#### [Task instructions]
Please output every record exactly, keeping each line as it is.

++++ Records

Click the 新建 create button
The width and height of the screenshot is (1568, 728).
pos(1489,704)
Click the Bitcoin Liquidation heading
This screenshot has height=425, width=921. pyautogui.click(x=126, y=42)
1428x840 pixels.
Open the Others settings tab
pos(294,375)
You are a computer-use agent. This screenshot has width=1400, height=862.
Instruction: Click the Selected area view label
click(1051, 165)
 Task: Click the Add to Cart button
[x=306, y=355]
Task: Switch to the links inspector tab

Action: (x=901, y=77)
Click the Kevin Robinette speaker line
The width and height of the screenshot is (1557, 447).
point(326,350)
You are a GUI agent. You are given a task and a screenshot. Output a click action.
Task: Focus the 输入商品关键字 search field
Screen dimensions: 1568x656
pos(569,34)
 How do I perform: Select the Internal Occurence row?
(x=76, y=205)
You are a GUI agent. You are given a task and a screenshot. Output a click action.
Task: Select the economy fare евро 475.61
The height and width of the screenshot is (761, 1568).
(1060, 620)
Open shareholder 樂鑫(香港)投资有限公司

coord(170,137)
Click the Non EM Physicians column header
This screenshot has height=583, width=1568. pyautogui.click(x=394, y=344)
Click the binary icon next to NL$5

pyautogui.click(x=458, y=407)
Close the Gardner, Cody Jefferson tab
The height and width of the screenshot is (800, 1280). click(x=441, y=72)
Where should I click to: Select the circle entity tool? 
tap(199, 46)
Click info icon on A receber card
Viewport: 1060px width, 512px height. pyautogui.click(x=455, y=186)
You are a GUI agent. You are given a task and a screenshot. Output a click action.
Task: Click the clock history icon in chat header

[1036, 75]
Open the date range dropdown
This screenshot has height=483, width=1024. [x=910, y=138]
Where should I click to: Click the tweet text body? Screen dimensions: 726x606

++++++++

#### [Response below]
Click the 新建 create button
The width and height of the screenshot is (1568, 728).
pos(1489,704)
Click the Bitcoin Liquidation heading
This screenshot has height=425, width=921. pyautogui.click(x=126, y=42)
1428x840 pixels.
Open the Others settings tab
pos(294,375)
You are a computer-use agent. This screenshot has width=1400, height=862.
Instruction: Click the Selected area view label
click(1051, 165)
 Task: Click the Add to Cart button
[x=306, y=355]
Task: Switch to the links inspector tab

Action: (x=901, y=77)
Click the Kevin Robinette speaker line
The width and height of the screenshot is (1557, 447).
point(326,350)
You are a GUI agent. You are given a task and a screenshot. Output a click action.
Task: Focus the 输入商品关键字 search field
Screen dimensions: 1568x656
pos(569,34)
 How do I perform: Select the Internal Occurence row?
(x=76, y=205)
You are a GUI agent. You are given a task and a screenshot. Output a click action.
Task: Select the economy fare евро 475.61
The height and width of the screenshot is (761, 1568).
(1060, 620)
Open shareholder 樂鑫(香港)投资有限公司

coord(170,137)
Click the Non EM Physicians column header
This screenshot has height=583, width=1568. pyautogui.click(x=394, y=344)
Click the binary icon next to NL$5

pyautogui.click(x=458, y=407)
Close the Gardner, Cody Jefferson tab
The height and width of the screenshot is (800, 1280). click(x=441, y=72)
Where should I click to: Select the circle entity tool? 
tap(199, 46)
Click info icon on A receber card
Viewport: 1060px width, 512px height. pyautogui.click(x=455, y=186)
You are a GUI agent. You are given a task and a screenshot. Output a click action.
Task: Click the clock history icon in chat header

[1036, 75]
Open the date range dropdown
This screenshot has height=483, width=1024. [x=910, y=138]
Where should I click to: Click the tweet text body? Screen dimensions: 726x606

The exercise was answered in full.